A pesar de que el Gobierno de Estados Unidos se ha dado un par de semanas para iniciar una serie de redadas contra los inmigrantes ilegales en las grandes ciudades, la Iglesia ha denunciado que esta medida «va a desatar el pánico» entre las familias

El plan del Gobierno de Estados Unidos para iniciar una serie de deportaciones masivas en estos días solo «va a desatar el pánico en nuestras comunidades y no servirá como una medida disuasoria efectiva contra la migración ilegal». Así lo ha denunciado el presidente del Comité de Migraciones de la Conferencia Episcopal del país, monseñor Joe Vásquez.

Su comunicado es la respuesta de la Iglesia del país a un tuit de Donald Trump, publicado el 18 de junio, en el que afirmaba que «la próxima semana las Fuerzas de Inmigración y Aduanas [ICE por sus siglas en inglés, N. d. R.] comenzarán el proceso de expulsar a los millones de inmigrantes ilegales que han encontrado la forma de entrar ilícitamente en Estados Unidos. Serán expulsados con la misma rapidez con la que entran».

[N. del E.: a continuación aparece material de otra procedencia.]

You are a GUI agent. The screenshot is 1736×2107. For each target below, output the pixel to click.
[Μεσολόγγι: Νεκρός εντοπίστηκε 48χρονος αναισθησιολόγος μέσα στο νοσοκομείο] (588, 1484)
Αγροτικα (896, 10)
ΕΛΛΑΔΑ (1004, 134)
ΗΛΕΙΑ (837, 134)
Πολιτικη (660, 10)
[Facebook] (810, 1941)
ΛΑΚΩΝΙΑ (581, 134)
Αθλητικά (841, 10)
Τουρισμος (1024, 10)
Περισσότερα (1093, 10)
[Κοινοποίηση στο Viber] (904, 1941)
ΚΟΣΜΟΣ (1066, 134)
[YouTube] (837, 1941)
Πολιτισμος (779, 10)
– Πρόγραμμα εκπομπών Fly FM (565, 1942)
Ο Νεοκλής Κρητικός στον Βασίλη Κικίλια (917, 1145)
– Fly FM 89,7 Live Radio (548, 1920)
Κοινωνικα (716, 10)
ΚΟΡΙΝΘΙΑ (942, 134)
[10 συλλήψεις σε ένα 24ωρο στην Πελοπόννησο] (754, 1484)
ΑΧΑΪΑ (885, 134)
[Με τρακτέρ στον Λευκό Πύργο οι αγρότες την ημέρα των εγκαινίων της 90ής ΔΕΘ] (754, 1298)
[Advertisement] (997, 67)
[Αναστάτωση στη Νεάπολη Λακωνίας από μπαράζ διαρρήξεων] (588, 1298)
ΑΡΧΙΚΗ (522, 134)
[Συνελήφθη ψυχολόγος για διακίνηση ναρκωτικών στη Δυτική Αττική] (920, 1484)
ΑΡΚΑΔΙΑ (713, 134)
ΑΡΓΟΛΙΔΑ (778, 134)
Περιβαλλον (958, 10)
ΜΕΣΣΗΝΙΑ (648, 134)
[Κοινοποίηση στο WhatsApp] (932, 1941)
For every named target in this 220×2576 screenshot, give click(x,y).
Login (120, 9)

Sin embargo, desde entonces la Administración ha congelado temporalmente este plan. El sábado, el mismo día que monseñor Vásquez hizo público su comunicado, el presidente escribió en un nuevo tuit que las redadas masivas se retrasarían dos semanas con la esperanza de que demócratas y republicanos encuentren juntos «una solución a los problemas de asilo y de vacíos legales en la frontera sur».

De no ser así, «¡empezarán las deportaciones!», subrayaba. Y lo harían el fin de semana del 6 de julio, dos días después de la fiesta nacional del país.

Aunque el primer mensaje de Trump mencionaba a millones de indocumentados, las informaciones que se publicaron la semana pasada informaban de que una primera fase podrían ser redadas para arrestar a unos 2.000 inmigrantes que han recibido una orden de deportación en firme. Entre ellos, se encuentran familias. Se hablaba también de una intervención simultánea en varias de las grandes ciudades del país.

En su comunicado, el presidente del Comité de Migraciones reconoce «el derecho de las naciones a controlar sus fronteras de una forma justa y proporcionada». El también obispo de Austin sugería que en vez de medidas policiales «deberíamos centrarnos en las causas profundas que han impulsado a tantos centroamericanos a dejar sus hogares para buscar la seguridad, y en reformar nuestro sistema de inmigración con una perspectiva orientada hacia la justicia y el bien común». Siguiendo con este tono conciliador, el comunicado afirma que si el Gobierno opta por este enfoque «estamos listos para colaborar».